Cell-type-specific resolution epigenetics using Tensor Composition Analysis in R

Elior Rahmani

2019-11-16

In the context of DNA methylation data, Tensor Composition Analysis (TCA) can extract cell-type-specific resolution (individuals by methylation sites by cell types) from tissue-level bulk methylation data (individuals by methylation sites)1. Particularly, TCA can be used for conducting powerful association studies with cell-type-specific resolution and it allows to estimate the cell-type-specific methylation levels of each individual (therefore, it conceptually emulates the scenario in which each individual in the bulk data has been profiled with a single-cell resolution and then signals were aggregated in each cell population of the individual separately).

In this tutorial, we will analyze whole-blood methylation data from the Liu et al. study with rheumatoid arthritis (GEO accession ID GSE42861)2. We will apply TCA for detecting a known cell-type-specific association of RA with methylation in CD4 T-cells, and then we will estimate and inspect the CD4-specific methylation level of each individual in the associated site.
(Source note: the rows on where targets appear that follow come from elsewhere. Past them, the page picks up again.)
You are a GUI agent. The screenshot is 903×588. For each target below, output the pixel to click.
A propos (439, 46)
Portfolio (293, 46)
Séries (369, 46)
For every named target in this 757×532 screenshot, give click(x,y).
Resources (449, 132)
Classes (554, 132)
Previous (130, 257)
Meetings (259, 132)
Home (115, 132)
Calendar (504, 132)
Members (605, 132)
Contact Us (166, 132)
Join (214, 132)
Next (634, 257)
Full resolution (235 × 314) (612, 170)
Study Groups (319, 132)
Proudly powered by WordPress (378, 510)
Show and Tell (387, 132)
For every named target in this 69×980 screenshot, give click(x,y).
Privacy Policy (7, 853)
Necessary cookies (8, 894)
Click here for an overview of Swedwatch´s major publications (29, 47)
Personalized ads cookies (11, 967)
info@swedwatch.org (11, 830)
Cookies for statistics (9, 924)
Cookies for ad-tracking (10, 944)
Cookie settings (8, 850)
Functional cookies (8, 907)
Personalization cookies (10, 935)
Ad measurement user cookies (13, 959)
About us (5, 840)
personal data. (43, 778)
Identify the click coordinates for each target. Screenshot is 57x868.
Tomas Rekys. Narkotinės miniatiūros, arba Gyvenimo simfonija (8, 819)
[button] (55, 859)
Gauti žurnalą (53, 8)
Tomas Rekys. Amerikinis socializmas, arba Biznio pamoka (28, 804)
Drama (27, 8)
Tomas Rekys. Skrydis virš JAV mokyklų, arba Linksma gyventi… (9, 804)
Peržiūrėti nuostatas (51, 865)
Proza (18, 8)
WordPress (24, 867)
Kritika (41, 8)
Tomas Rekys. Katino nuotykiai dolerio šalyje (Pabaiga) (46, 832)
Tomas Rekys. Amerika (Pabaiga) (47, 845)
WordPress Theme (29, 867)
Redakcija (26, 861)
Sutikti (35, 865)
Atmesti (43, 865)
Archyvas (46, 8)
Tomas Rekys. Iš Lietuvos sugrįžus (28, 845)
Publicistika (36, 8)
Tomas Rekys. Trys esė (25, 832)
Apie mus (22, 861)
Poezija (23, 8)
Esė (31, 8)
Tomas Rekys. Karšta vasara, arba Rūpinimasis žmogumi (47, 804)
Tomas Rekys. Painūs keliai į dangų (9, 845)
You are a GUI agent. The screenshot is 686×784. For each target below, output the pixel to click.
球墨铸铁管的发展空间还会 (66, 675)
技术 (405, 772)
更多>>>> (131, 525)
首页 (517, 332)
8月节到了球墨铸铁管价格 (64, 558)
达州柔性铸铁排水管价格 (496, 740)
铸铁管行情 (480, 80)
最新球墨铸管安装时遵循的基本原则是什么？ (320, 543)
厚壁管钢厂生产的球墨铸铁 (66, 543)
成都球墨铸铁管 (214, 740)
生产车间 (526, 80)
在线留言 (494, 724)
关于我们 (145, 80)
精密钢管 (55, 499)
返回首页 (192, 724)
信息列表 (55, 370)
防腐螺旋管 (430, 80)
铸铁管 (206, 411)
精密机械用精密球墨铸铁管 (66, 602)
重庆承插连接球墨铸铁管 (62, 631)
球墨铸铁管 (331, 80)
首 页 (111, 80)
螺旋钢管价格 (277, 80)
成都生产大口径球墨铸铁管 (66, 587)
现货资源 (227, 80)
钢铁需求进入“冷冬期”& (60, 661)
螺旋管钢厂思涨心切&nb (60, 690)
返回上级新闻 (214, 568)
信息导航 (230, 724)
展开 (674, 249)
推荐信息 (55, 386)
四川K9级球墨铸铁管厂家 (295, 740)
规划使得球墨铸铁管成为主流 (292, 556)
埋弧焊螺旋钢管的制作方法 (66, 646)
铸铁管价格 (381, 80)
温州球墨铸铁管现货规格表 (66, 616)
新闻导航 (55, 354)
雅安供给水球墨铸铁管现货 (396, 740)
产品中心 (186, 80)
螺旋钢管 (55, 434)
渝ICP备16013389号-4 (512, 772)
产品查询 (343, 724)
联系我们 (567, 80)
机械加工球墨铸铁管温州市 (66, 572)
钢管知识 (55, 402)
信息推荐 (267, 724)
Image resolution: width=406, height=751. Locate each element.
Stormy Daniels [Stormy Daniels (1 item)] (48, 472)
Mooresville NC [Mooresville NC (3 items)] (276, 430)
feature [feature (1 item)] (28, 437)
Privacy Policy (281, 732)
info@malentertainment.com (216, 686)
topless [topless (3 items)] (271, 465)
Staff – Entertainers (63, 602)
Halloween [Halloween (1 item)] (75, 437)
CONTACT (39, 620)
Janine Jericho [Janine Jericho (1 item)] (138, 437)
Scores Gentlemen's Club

Note that this tutorial does not include a formal definition and description of the TCA model; those can be found in the manual of the R package and in the TCA paper1.

Data and setup

Our analysis is going to include the following five steps:

  1. Estimating the cell-type proportions of the individuals in the data (will be required by TCA as an input)
  2. Extracting a subset of the methylation sites from the data (for speeding up the runtime of this tutorial)
  3. Fitting the TCA model
  4. Testing rheumatoid arthritis (RA) status for cell-type-specific associations with methylation
  5. Estimating cell-type-specific methylation levels

You will first need to download the following data files:

In the first two steps of the analysis, we will be using glint, a user-friendly command-line tool for fast analysis of genome-wide DNA methylation data3. The latest release of glint can be found here. glint will allow us to estimate cell-type proportions, which we will then provide to the R code as an input. In order to speed up the total runtime of this tutorial, we will also use glint for extracting only a small subset of the methylation sites from the full data matrix.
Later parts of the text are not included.